Specify query parameters for keyword search against the Oracle Text index part of your hybrid vector index:

  • contains: Search text string (query text).

    This string is converted into an Oracle Text CONTAINS query operator syntax for keyword search.

    You can use CONTAINS query operators to specify query expressions for full-text search, such as OR (|), AND (&), STEM ($), MINUS (-), and so on.

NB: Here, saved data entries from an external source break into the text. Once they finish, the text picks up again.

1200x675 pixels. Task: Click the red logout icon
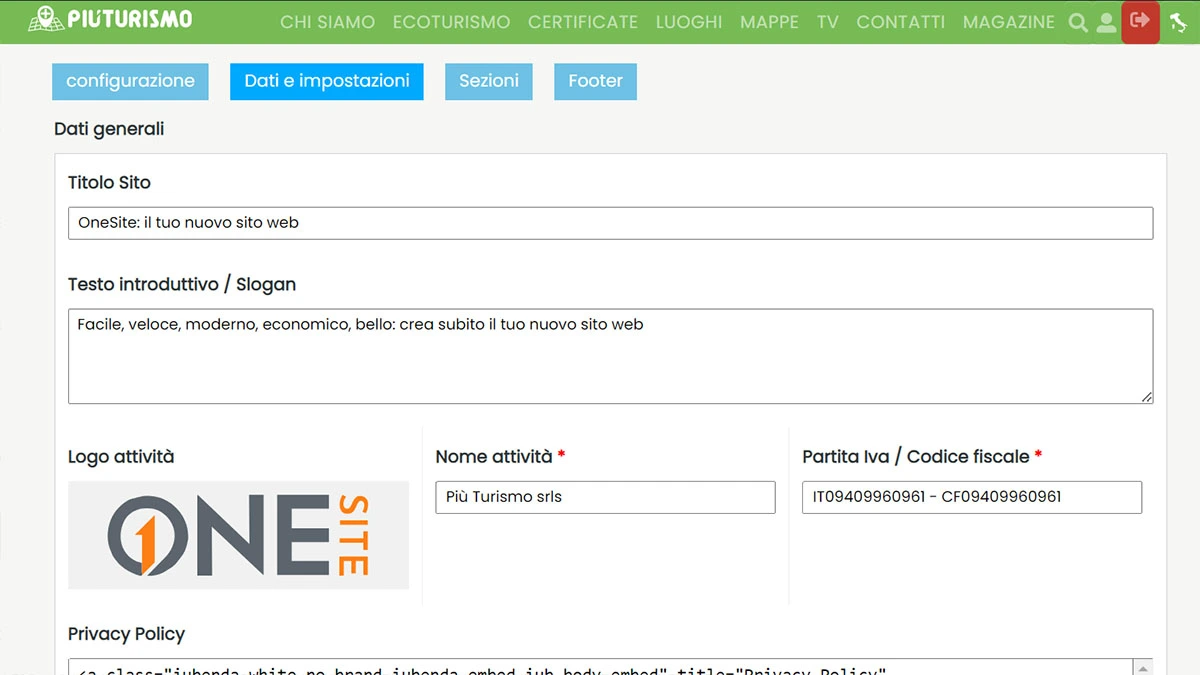coord(1140,22)
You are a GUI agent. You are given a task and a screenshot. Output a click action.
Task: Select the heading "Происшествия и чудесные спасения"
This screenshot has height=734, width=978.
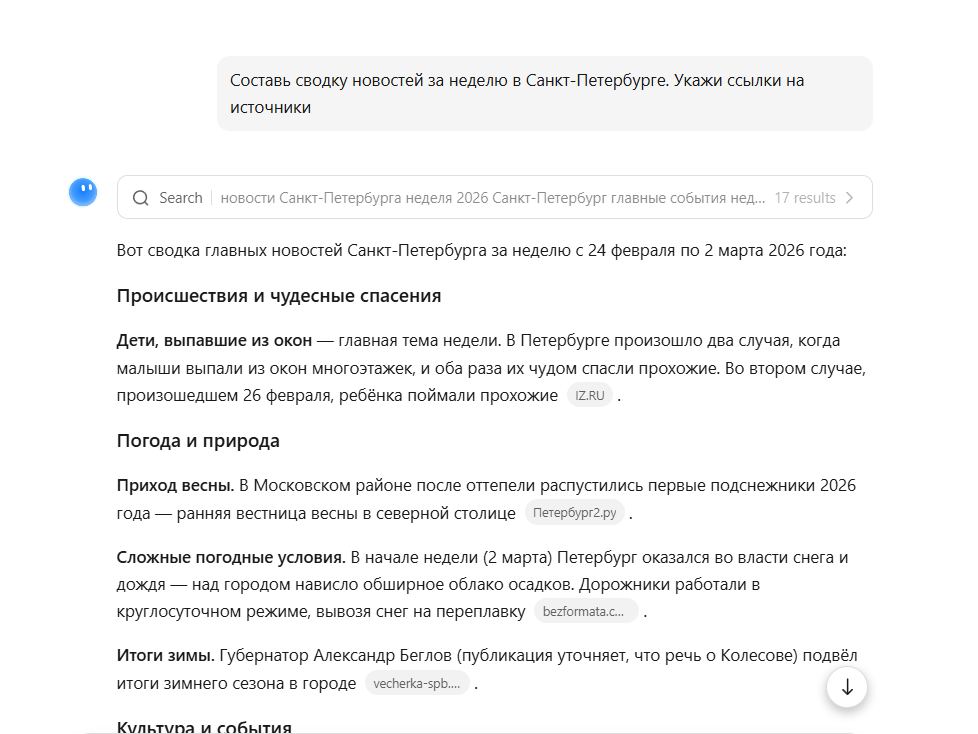[279, 295]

For a complete list of all such operators to use, see Oracle Text Reference.

    For example:

    With a text contains string for pure keyword search:

    SELECT DBMS_HYBRID_VECTOR.SEARCH(
        json('{ "hybrid_index_name" : "my_hybrid_idx",
                "text":
                       { "contains" : "C and Python" }
              }'))
    FROM DUAL;

    With separate search texts using vector and text sub-elements for hybrid search. One search text or a vector embedding to run a VECTOR_DISTANCE query for semantic search. A second search text to run a CONTAINS query for keyword search. This query conducts two separate keyword and semantic queries, where keyword scores and semantic scores are combined:

    SELECT DBMS_HYBRID_VECTOR.SEARCH(
        json('{ "hybrid_index_name" : "my_hybrid_idx",
                "vector":
                        { "search_text" : "leadership experience" },
                 "text":
                        { "contains" : "C and Python" }
              }'))
    FROM DUAL;
  • search_text: The alternative search text to use to construct a contains query automatically.

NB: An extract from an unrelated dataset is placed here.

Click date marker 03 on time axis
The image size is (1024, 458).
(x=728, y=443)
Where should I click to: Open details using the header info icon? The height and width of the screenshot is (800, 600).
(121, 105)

    SELECT DBMS_HYBRID_VECTOR.SEARCH(
        json('{ "hybrid_index_name" : "my_hybrid_idx",
                "text":
                       { "contains"    : "C and Python",
                         "search_text" : "data science skills"
                       }
              }'))
    FROM DUAL;
  • score_weight: Relative weight (degree of importance or preference) to assign to the text CONTAINS query. This value is used when combining the results of RSF ranking.

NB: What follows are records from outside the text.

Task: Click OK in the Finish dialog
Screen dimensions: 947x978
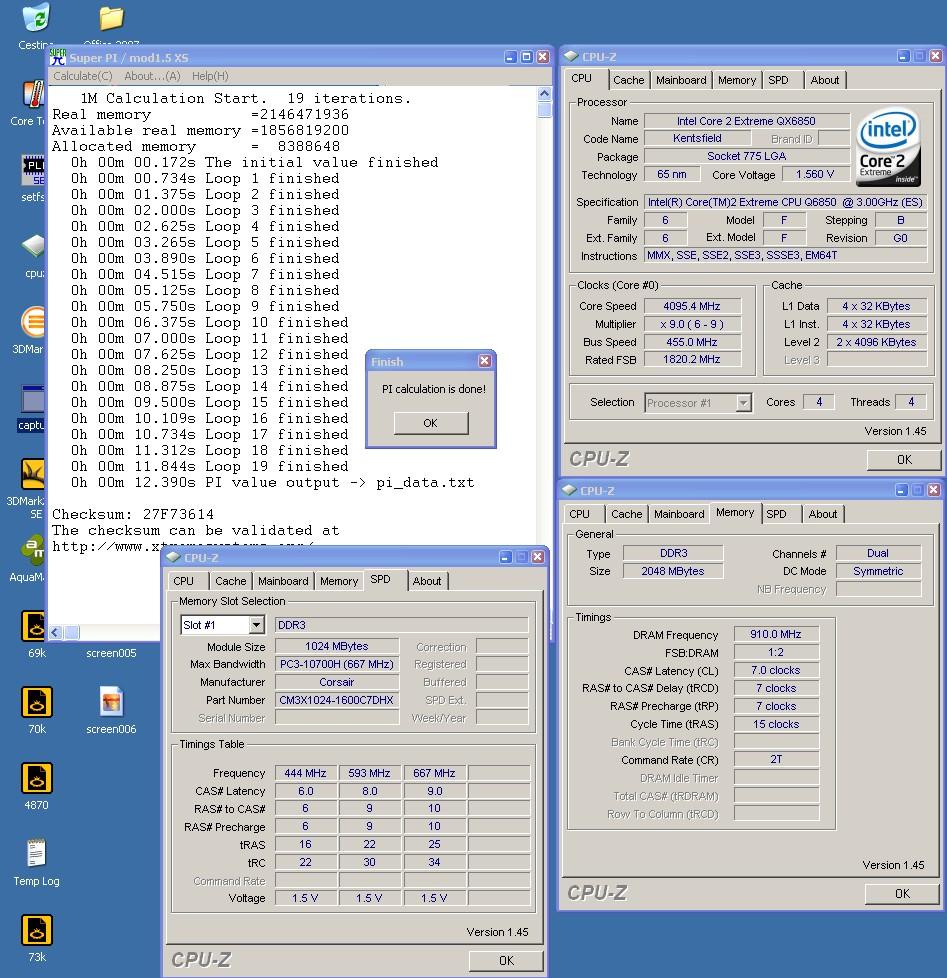Action: point(430,423)
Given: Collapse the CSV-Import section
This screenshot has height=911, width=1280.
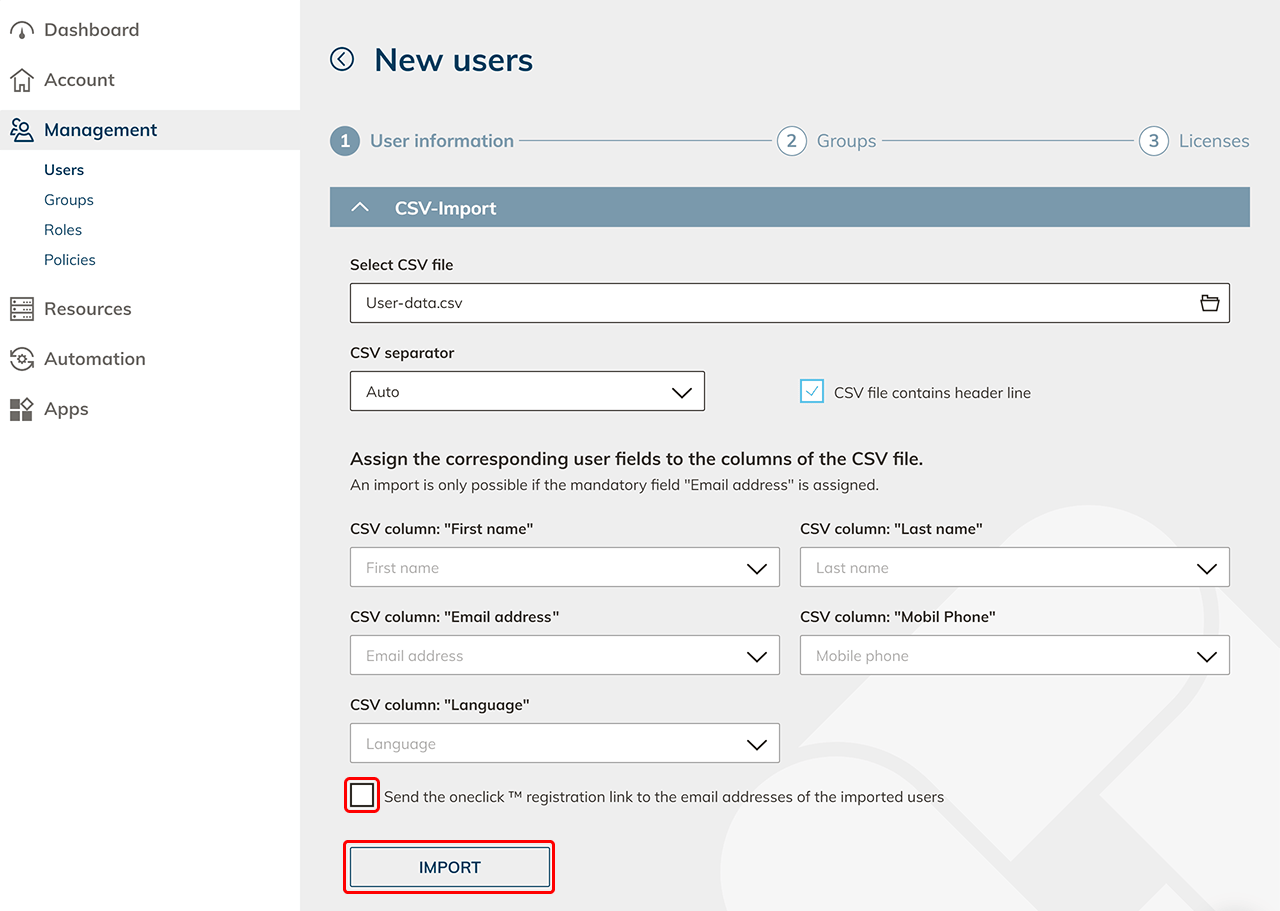Looking at the screenshot, I should click(x=361, y=208).
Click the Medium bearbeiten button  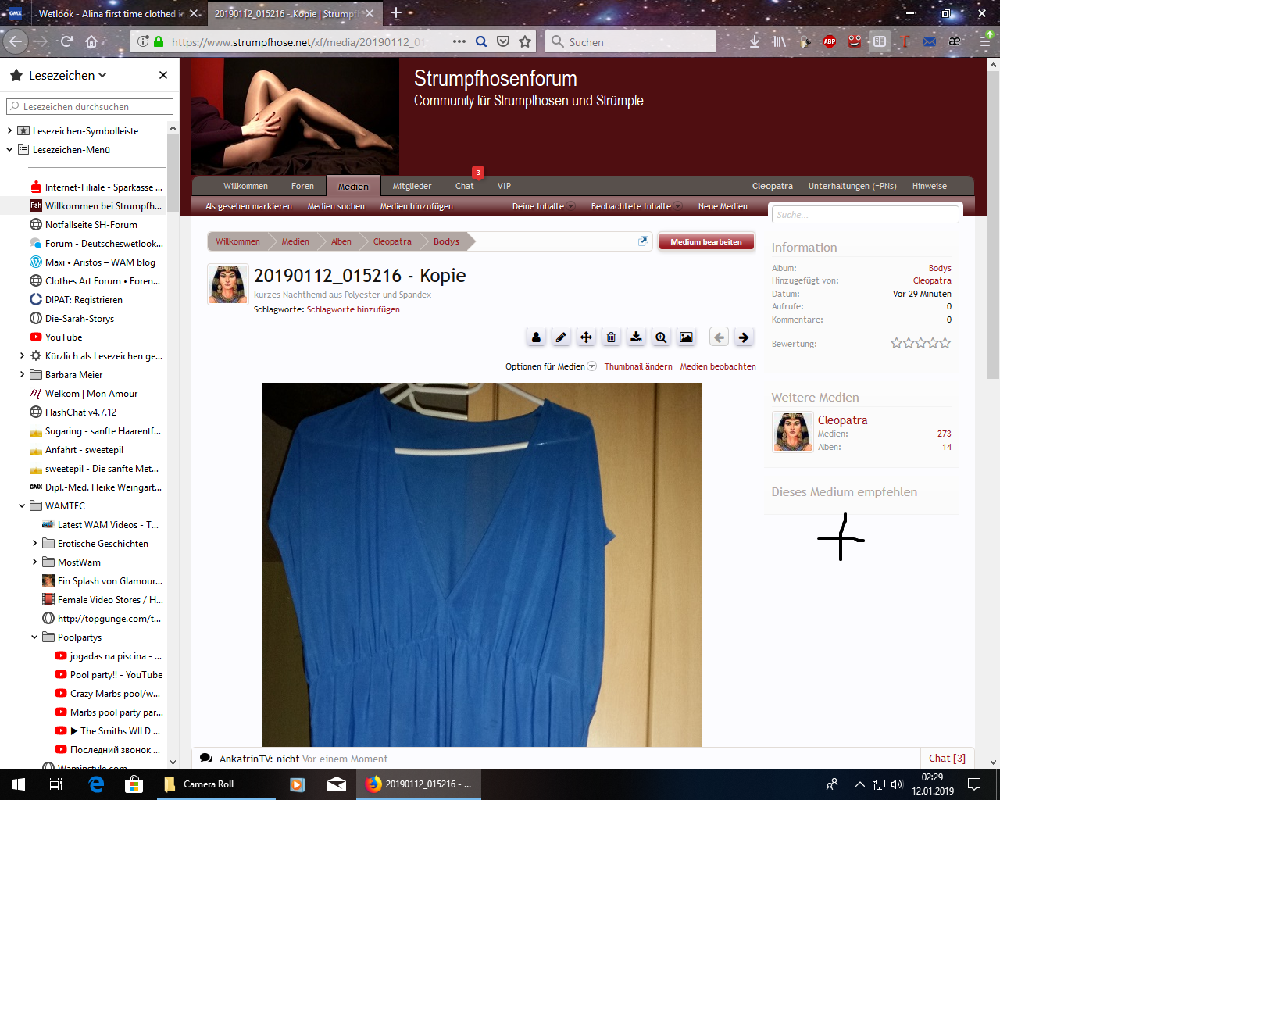pos(706,242)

    Value: Any positive integer greater than 0 (zero)

    Default: 1 (implies neutral weight)

    For example:

    SELECT DBMS_HYBRID_VECTOR.SEARCH(
        json(
          '{ "hybrid_index_name" : "my_hybrid_idx",
             "text":
              {
                 "contains"      : "C and Python",
                 "score_weight"  : 1
              }
          }'))
    FROM DUAL;
  • rank_penalty: Penalty (denominator in RRF, represented as 1/(rank+penality) to assign to keyword query.

    This can help in balancing the relevance score by reducing the importance of unnecessary or repetitive words in a document. This value is used when combining the results of RRF ranking.

    Value: 0 (zero) or any positive integer

    Default: 5

    For example:

    SELECT DBMS_HYBRID_VECTOR.SEARCH(
        json(
          '{ "hybrid_index_name" : "my_hybrid_idx",
             "text":
              {
                 "contains"      : "C and Python",
                 "rank_penalty"  : 5
              }
          }'))
    FROM DUAL;
  • inpath: Valid JSON paths

    Providing this parameter will restrict the search to the paths specified in this field. Accepts an array of paths in valid JSON format - ($.a.b.c.d).

    For example:

    SELECT DBMS_HYBRID_VECTOR.SEARCH(
        json(
          '{ "hybrid_index_name" : "my_hybrid_idx",
             "text":
              {
                 "contains"      : "C and Python",
                 "rank_penalty"  : 5,
                 "inpath"   : ["$.person.*","$.product.*"]
              }
          }'))
    FROM DUAL;
  • result_max: The maximum number of document results (ordered by score) to retrieve from the document index. If not provided, the maximum is computed based on the topN.

    For example:

    SELECT DBMS_HYBRID_VECTOR.SEARCH(
        json(
          '{ "hybrid_index_name" : "my_hybrid_idx",
             "text":
              {
                 "contains"      : "C and Python",
                 "rank_penalty"  : 5,
                 "inpath"        : ["$.person.*","$.product.*"],
                 "result_max"    : 100
              }
          }'))
    FROM DUAL;

return

Specify which fields to appear in the result set:

Parameter Description

topN

Maximum number of best-matched results to be returned

Value: Any integer greater than 0 (zero)

Default: 20

values

Return attributes for the search results. Values for scores range between 100 (best) to 0 (worse).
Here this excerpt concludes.